** Study material follows **
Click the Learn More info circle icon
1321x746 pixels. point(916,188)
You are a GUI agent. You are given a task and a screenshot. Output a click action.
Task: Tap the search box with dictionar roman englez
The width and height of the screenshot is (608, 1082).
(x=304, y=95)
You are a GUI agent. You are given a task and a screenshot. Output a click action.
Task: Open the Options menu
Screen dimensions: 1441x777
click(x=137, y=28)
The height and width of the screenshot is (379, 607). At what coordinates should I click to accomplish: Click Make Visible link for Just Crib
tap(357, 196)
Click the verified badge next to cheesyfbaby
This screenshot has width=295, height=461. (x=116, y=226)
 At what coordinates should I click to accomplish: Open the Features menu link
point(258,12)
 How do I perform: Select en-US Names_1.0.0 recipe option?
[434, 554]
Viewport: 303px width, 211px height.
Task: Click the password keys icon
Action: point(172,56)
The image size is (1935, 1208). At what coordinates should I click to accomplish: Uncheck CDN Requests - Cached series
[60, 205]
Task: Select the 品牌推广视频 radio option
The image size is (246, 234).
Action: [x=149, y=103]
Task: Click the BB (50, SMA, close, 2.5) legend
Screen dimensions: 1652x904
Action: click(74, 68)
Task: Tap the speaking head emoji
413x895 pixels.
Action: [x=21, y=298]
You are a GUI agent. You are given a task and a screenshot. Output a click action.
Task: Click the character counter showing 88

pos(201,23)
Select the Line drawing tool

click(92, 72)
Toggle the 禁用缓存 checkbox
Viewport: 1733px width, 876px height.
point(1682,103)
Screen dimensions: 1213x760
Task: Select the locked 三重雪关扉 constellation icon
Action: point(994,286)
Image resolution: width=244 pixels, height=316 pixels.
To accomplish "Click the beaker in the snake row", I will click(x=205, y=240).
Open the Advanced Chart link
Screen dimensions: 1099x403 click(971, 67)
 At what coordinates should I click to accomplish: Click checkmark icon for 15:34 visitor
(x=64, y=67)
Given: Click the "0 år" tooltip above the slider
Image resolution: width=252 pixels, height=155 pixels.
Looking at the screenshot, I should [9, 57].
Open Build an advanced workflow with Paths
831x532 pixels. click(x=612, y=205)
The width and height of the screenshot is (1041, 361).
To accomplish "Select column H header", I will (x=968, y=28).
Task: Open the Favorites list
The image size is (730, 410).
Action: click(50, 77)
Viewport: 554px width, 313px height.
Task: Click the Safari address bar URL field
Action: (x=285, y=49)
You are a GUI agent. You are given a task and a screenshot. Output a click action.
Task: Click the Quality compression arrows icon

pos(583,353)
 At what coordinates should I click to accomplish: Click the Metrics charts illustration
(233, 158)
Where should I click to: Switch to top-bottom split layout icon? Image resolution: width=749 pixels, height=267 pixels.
** End of Study material **
[Required work] Copy the data above in full, character for character.

[Expected answer]
Click the Learn More info circle icon
1321x746 pixels. point(916,188)
You are a GUI agent. You are given a task and a screenshot. Output a click action.
Task: Tap the search box with dictionar roman englez
The width and height of the screenshot is (608, 1082).
(x=304, y=95)
You are a GUI agent. You are given a task and a screenshot. Output a click action.
Task: Open the Options menu
Screen dimensions: 1441x777
click(x=137, y=28)
The height and width of the screenshot is (379, 607). At what coordinates should I click to accomplish: Click Make Visible link for Just Crib
tap(357, 196)
Click the verified badge next to cheesyfbaby
This screenshot has width=295, height=461. (x=116, y=226)
 At what coordinates should I click to accomplish: Open the Features menu link
point(258,12)
 How do I perform: Select en-US Names_1.0.0 recipe option?
[434, 554]
Viewport: 303px width, 211px height.
Task: Click the password keys icon
Action: point(172,56)
The image size is (1935, 1208). At what coordinates should I click to accomplish: Uncheck CDN Requests - Cached series
[60, 205]
Task: Select the 品牌推广视频 radio option
The image size is (246, 234).
Action: [x=149, y=103]
Task: Click the BB (50, SMA, close, 2.5) legend
Screen dimensions: 1652x904
Action: click(74, 68)
Task: Tap the speaking head emoji
413x895 pixels.
Action: [x=21, y=298]
You are a GUI agent. You are given a task and a screenshot. Output a click action.
Task: Click the character counter showing 88

pos(201,23)
Select the Line drawing tool

click(92, 72)
Toggle the 禁用缓存 checkbox
Viewport: 1733px width, 876px height.
point(1682,103)
Screen dimensions: 1213x760
Task: Select the locked 三重雪关扉 constellation icon
Action: point(994,286)
Image resolution: width=244 pixels, height=316 pixels.
To accomplish "Click the beaker in the snake row", I will click(x=205, y=240).
Open the Advanced Chart link
Screen dimensions: 1099x403 click(971, 67)
 At what coordinates should I click to accomplish: Click checkmark icon for 15:34 visitor
(x=64, y=67)
Given: Click the "0 år" tooltip above the slider
Image resolution: width=252 pixels, height=155 pixels.
Looking at the screenshot, I should [9, 57].
Open Build an advanced workflow with Paths
831x532 pixels. click(x=612, y=205)
The width and height of the screenshot is (1041, 361).
To accomplish "Select column H header", I will (x=968, y=28).
Task: Open the Favorites list
The image size is (730, 410).
Action: click(50, 77)
Viewport: 554px width, 313px height.
Task: Click the Safari address bar URL field
Action: (x=285, y=49)
You are a GUI agent. You are given a task and a screenshot. Output a click action.
Task: Click the Quality compression arrows icon

pos(583,353)
 At what coordinates should I click to accomplish: Click the Metrics charts illustration
(233, 158)
Where should I click to: Switch to top-bottom split layout icon? Image resolution: width=749 pixels, height=267 pixels.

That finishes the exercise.